Last week there was a tragic and fatal bike accident here in Halifax. As avid road cyclists, these sorts of accidents always hit home for my wife and I. Even moreso in this case, as the cyclist’s description (an elementary-school teacher and cycling enthusiast in her early 30’s) is also an apt description for my wife.
Although the cause of the crash is still unclear (the cyclist was hit by a truck turning right, although no word yet on whether anyone was at fault), these sorts of accidents drive home the fact that riding a bike can, at times, be a dangerous activity. And so, I thought this would be a good time to revisit just how dangerous cycling is, when compared to other modes of transportation.
The most useful information that I’ve encountered on this topic is from a paper in Environmental Health Perspectives which examines whether the benefits of increased cycling (increased physical activity) outweigh the risks (both in terms of accidents and exposure to pollutants for individual cyclists). To calculate these numbers, the authors examine changes in mortality at both the population level, and for individual cyclists, if 12.5% of current short car trips in the Netherlands were to be performed by cycling instead.
So, what did they find?
The authors report that for most adults, the risk of death when cycling is about 4.3x higher than if the same trip were being made by car (YIKES!). However, we’ve got to remember that commuters not only pose a risk to themselves – they also post a risk to other road users. And if you’re going to be hit by a vehicle, a Cervelo is going to do you a lot less harm than a Corolla! There is a reason why you don’t hear about out-of-control cyclists taking out a swath of pedestrians. So with an increase in the number of trips made by bike, the increased mortality among cyclists due to traffic accidents is offset by the reduced mortality among the general population who would be less likely to be run over crossing the street (interestingly, if it were high risk young drivers who were to switch from driving to cycling, it would actually save lives!).

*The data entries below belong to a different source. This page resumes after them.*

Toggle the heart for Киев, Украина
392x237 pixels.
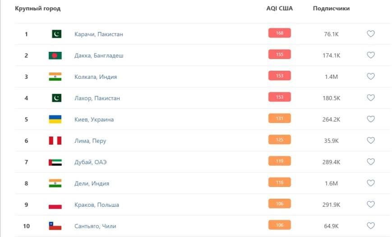[371, 119]
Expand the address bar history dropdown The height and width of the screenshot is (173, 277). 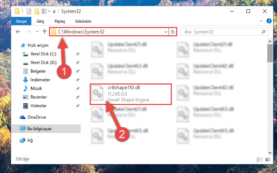166,32
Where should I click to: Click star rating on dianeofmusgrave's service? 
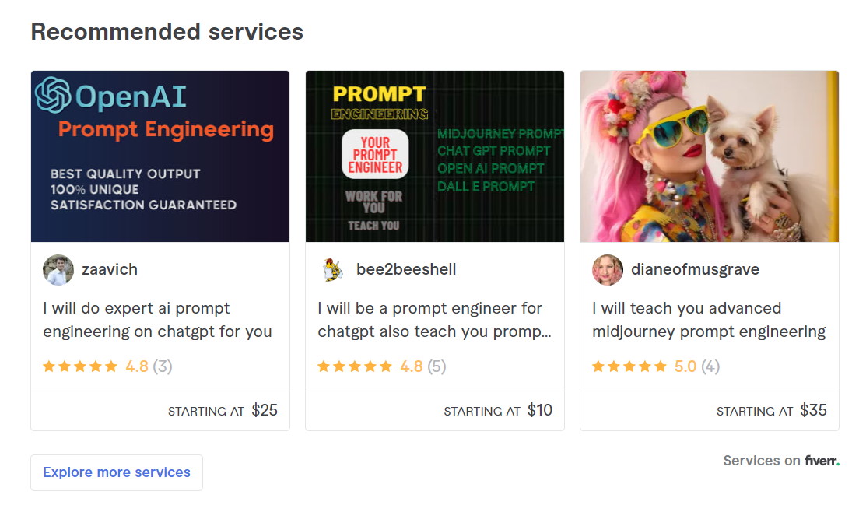630,366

Now while the risk of being in an accident is higher for cyclists, it must be remembered that they are also likely to be getting increased levels of health promoting physical activity, and substantially reducing their volume of sedentary time. In fact, the risk of death due to physical inactivity among active commuters is estimated to be 10-50% lower than in non-active commuters – a pretty substantial health benefit!
So will cycling to work make your life longer or shorter? On average, the risk due to car accidents will reduce your life expectancy by just 5-9 days. Being exposed to air pollution during your commute could cost you another 8-40 days. But the physical activity in your commute would actually increase your life expectancy by up to 14 months! Overall, the health benefits of active commuting by bike are 9 times greater than the risks!
Lest that you think that this is only true in the cycling utopia that is the Netherlands, similar studies have also suggested that the benefits of cycling outweigh the dangers in countries ranging from Spain to India and the UK. Just this week it was reported that after 8.75 million trips covering more than 14 million miles, there has yet to be a single fatality associated with the new Citi bike-share program in New York City (there have been only 100 reported accidents so far, and only 25 of those warranted a trip to the emergency room). When you consider that the people most likely to use a bike-share program are tourists and other individuals who don’t spend a lot of time on a bike, those results are very heartening. Especially when you take into account the many failings of urban cycling in North America (see videos below).
What’s the take-home message?
Cycling is obviously more dangerous that it should be, something which needs desperately to be addressed. But if you decide to commute by bicycle on a regular basis, you are far more likely to improve your health and prolong your life via increased physical activity than you are to shorten your life by getting involved in an accident. It is interesting and extremely important to note that the number of cyclists on the road is inversely related to the number of car/bike collisions – so the more of us that get out on the roads, the less likely we are to get in an accident.
And if you do choose to cycle more regularly (which I definitely think you should!), please wear a helmet and obey traffic laws – especially stop signs. Those two factors alone will go a long way to preventing some cycling related deaths.
Today’s post is an update from a post published on Obesity Panacea in September of 2010.